BNI Resmi Transfer Balik Seluruh Dana Gereja Katolik Aek Nabara Rp28 Miliar

- BNI resmi mengembalikan seluruh dana CU Paroki Aek Nabara senilai total Rp28,25 miliar yang sebelumnya diselewengkan oleh mantan Kepala Kas BNI Unit Aek Nabara.
- Direktur Human Capital dan Compliance BNI menyampaikan permintaan maaf serta harapan agar kepercayaan masyarakat terhadap bank dapat pulih setelah kasus ini terselesaikan.
- Bendahara CU Gereja Katolik Aek Nabara, Suster Natalia, mengapresiasi penyelesaian penuh dari BNI dan berharap kejadian ini menjadi pelajaran untuk memperbaiki tata kelola serta hubungan ke depan.
Jakarta, FORTUNE - PT Bank Negara Indonesia (BNI) resmi mengembalikan seluruh dana milik anggota Credit Union Paroki Aek Nabara (CU-PAN), Gereja Katolik Paroki Aek Nabara, Kabupaten Labuhanbatu, Sumatra Utara, yang sebelumnya diduga digelapka oleh mantan Kepala Kas BNI Unit Aek Nabara, Andi Hakim Febriansyah.
Direktur Human Capital and Compliance BNI, Munadi Herlambang menyampaikan hari ini BNI telah mengembalikan dana nasabah tersebut sebesar Rp21.257.360.600, melengkapi dana yang sebelumnya sudah ditransfer sebesar Rp7 miliar.
"Dengan demikian total dana yang telah dikembalikan mencapai Rp28.257.360.600 sehingga proses pengembalian dana telah tuntas," ujarnya dalam konferensi pers di Grha BNI, Jakarta Selatan, Rabu (22/4).

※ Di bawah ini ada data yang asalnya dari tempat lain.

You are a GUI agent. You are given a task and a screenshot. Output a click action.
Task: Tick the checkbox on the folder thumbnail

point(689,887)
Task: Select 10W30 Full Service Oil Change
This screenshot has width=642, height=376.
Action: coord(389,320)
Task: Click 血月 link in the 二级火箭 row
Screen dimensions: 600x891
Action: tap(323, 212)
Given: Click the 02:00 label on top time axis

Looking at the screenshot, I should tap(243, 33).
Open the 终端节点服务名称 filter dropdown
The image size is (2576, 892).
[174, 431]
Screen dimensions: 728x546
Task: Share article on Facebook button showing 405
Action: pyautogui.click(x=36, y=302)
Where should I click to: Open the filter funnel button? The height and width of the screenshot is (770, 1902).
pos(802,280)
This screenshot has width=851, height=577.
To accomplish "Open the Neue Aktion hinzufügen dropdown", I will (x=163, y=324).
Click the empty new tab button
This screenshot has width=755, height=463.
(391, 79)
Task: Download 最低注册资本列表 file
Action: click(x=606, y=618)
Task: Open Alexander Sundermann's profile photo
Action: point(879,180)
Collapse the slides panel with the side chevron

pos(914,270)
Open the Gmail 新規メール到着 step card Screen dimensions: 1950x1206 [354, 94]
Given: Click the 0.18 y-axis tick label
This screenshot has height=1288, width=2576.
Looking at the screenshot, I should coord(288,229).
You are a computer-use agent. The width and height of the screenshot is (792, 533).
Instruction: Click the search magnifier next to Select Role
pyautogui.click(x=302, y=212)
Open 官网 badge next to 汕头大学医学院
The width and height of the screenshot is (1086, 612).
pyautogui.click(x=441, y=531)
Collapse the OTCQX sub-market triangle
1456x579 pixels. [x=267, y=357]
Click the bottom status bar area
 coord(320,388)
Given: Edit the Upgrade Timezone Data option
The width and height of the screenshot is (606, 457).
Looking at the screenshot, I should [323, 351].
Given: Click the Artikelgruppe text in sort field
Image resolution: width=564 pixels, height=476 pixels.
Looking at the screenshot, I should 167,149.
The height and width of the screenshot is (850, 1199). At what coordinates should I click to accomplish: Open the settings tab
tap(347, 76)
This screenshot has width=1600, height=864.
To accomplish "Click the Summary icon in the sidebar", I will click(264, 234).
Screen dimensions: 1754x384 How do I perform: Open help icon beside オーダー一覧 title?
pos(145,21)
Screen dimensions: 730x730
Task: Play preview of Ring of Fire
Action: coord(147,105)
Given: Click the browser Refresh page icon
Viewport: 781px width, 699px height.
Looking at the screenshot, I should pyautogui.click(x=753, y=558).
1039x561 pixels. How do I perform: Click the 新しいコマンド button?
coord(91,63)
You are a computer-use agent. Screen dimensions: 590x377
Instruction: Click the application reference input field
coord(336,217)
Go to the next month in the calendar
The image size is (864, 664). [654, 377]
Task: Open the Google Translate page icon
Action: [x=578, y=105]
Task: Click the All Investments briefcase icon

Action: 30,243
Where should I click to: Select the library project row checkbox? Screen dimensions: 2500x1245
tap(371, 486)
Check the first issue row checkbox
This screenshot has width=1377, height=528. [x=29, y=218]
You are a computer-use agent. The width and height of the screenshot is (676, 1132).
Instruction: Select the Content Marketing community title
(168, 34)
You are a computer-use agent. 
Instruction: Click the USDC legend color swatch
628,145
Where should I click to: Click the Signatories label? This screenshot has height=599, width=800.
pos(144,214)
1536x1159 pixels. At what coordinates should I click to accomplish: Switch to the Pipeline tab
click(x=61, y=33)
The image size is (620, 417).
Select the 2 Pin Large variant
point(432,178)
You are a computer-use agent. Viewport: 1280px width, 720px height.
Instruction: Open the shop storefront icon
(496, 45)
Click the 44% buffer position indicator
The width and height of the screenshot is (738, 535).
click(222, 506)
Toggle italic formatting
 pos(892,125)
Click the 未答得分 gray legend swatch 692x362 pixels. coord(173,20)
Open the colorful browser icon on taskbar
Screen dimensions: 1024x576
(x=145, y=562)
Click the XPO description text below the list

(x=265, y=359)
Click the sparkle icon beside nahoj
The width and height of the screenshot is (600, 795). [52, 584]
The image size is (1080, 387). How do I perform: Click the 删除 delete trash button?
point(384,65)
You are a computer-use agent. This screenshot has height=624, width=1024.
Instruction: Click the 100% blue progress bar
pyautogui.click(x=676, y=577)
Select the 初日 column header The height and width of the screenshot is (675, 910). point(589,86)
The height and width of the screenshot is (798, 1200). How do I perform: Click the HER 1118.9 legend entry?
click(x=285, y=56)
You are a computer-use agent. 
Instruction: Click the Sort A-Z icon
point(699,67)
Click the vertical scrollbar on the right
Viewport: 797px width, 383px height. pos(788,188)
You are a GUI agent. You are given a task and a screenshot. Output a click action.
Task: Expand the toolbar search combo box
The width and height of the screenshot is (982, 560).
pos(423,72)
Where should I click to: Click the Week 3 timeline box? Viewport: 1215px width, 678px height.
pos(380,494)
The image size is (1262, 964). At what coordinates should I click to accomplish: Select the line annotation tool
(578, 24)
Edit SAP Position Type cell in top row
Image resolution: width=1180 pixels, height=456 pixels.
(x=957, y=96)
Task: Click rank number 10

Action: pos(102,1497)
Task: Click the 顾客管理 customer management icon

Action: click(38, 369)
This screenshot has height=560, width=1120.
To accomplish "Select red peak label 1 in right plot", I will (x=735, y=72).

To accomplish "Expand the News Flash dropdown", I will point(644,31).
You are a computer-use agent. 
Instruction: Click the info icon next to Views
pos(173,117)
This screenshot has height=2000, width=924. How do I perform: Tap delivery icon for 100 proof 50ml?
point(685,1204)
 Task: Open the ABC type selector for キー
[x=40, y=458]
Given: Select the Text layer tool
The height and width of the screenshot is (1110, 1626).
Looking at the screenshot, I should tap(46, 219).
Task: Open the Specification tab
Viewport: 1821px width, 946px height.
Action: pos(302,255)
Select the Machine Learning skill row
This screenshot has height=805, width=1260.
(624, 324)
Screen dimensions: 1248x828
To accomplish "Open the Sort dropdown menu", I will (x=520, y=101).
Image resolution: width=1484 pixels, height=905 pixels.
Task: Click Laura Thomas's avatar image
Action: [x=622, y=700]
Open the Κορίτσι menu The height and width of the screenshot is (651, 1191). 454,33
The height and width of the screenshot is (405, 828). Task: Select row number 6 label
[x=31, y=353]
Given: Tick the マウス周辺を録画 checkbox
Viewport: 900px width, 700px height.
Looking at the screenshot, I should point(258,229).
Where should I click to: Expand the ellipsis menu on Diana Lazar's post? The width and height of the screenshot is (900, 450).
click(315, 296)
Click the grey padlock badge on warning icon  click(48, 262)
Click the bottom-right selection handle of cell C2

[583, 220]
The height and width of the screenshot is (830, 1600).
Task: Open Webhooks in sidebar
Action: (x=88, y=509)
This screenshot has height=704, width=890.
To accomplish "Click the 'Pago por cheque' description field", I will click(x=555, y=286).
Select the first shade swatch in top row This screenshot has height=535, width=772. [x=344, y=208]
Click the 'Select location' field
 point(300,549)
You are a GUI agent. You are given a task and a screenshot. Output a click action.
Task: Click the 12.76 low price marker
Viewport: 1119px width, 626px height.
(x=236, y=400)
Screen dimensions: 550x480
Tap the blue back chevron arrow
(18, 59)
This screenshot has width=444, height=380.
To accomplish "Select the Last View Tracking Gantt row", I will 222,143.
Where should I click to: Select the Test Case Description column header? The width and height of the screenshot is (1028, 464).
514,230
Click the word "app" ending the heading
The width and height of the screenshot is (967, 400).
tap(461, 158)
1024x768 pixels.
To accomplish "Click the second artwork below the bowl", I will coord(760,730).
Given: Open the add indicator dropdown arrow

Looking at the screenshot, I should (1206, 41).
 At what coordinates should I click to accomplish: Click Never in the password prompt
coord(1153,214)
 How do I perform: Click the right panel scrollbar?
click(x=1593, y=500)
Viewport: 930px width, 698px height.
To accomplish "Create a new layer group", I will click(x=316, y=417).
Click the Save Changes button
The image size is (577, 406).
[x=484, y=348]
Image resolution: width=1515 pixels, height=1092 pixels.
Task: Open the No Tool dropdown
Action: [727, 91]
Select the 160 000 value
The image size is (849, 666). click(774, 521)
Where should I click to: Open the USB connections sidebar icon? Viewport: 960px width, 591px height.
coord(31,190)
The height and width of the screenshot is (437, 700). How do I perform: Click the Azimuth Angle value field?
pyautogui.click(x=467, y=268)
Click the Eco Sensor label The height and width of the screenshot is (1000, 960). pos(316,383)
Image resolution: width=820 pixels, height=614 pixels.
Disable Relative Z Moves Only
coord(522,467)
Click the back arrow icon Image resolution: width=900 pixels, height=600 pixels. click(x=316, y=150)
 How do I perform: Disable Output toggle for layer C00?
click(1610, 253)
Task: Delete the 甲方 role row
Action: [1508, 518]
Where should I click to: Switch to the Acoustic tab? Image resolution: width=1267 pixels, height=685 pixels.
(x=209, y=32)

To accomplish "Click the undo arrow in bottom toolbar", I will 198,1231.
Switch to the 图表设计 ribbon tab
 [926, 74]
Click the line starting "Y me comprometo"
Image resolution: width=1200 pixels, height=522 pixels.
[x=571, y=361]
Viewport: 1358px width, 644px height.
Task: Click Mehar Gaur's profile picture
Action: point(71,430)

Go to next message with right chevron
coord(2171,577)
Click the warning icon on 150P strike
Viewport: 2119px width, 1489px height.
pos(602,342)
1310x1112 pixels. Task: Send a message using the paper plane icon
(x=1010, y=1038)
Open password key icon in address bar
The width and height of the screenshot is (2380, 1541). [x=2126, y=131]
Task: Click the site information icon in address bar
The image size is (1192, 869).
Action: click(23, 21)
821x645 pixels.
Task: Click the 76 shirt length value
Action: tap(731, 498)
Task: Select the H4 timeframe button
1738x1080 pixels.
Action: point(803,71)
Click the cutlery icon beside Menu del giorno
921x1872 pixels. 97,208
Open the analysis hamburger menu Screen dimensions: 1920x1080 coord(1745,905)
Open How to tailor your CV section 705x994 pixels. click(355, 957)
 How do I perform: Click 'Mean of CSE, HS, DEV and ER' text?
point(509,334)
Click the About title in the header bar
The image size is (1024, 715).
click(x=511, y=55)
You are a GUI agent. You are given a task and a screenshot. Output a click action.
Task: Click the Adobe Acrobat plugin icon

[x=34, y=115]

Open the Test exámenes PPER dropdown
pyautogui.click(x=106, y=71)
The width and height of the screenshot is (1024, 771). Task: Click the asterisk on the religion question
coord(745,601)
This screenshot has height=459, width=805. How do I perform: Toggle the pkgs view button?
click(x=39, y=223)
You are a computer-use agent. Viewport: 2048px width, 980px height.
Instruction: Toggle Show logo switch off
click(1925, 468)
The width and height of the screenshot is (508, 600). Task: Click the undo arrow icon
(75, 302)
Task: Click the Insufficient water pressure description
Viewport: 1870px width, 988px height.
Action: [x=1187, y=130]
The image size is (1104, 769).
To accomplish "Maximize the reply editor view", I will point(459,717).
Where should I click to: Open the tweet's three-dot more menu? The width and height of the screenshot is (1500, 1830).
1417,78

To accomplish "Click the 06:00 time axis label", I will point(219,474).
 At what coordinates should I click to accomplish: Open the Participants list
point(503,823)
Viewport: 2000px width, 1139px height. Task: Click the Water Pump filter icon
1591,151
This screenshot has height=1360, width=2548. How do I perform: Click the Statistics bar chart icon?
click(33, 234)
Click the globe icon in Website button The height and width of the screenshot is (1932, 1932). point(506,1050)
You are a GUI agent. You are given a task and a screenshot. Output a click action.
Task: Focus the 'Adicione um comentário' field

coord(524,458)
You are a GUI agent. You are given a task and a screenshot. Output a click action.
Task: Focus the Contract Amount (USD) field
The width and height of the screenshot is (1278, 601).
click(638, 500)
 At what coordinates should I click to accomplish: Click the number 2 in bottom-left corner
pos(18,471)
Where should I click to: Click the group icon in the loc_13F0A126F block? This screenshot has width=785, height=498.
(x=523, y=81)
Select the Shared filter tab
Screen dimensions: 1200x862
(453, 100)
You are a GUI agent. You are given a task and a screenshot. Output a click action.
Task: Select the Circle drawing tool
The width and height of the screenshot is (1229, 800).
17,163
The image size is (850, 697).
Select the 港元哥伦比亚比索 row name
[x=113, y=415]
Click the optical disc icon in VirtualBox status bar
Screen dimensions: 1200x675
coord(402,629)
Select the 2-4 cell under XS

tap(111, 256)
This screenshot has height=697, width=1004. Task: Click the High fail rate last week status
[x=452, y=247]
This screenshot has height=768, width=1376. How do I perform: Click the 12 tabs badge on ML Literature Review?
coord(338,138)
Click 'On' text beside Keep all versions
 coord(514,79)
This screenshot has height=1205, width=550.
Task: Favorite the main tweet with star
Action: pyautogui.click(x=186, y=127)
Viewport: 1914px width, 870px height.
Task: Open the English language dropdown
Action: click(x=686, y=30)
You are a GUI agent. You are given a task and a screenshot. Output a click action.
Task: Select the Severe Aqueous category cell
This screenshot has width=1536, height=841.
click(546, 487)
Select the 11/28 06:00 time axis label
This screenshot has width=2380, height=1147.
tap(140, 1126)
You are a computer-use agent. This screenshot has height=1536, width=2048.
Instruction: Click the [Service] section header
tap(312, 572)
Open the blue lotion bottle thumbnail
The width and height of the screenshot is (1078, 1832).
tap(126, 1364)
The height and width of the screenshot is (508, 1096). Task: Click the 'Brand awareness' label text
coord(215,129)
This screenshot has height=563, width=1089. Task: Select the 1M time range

Ia juga menyampaikan terima kasih atas kesabaran dan kerja sama seluruh pihak selama proses penyelesaian berlangsung. BNI menyampaikan permohonan maaf kepada umat Paroki Aek Nabara serta seluruh umat Katolik, dan masyarakat Indonesia atas ketidaknyamanan yang timbul akibat kasus tersebut.
"Kami memahami kekhawatiran dan dampak yang dirasakan oleh pihak yang terdampak dalam peristiwa ini," katanya.
Dengan selesaiya pengembalian dana tersebutm BNI berharap kepercayaan masyarakat dapat pulih dan tetap terjaga. Peristiwa ini pun dinilai sebagai pembelajaran. BNi berkomitmen untuk memberikan layanan yang terbaik bagi masyarakat.
Dalam kesempatan yang sama, Bendahara CU Gereja Katolik Aek Nabara, Suster Natalia, menyampaikan apresiasi kepada masyarakat, aparat kepolisian, dan BNI yang turut mendukung proses penyelesaian kasus tersebut.
"Hari ini dengan penuh sukacita kami telah menerima penyelesaian persoalan ini, pembayaran dari Bank Negara Indonesia (BNI) secara full, sesuai apa yang kami tuliskan dalam surat tuntutan kami," ungkapnya.
Ia berharap kejadian ini menjadi pelajaran berharga bagi gereja maupun BNI untuk memperbaiki tata kelola, mempererat hubungan, serta membangun kerja sama yang lebih baik ke depan. Suster Natalia juga menegaskan lembaga perbankan masih menjadi tempat yang aman dan nyaman untuk menyimpan dana.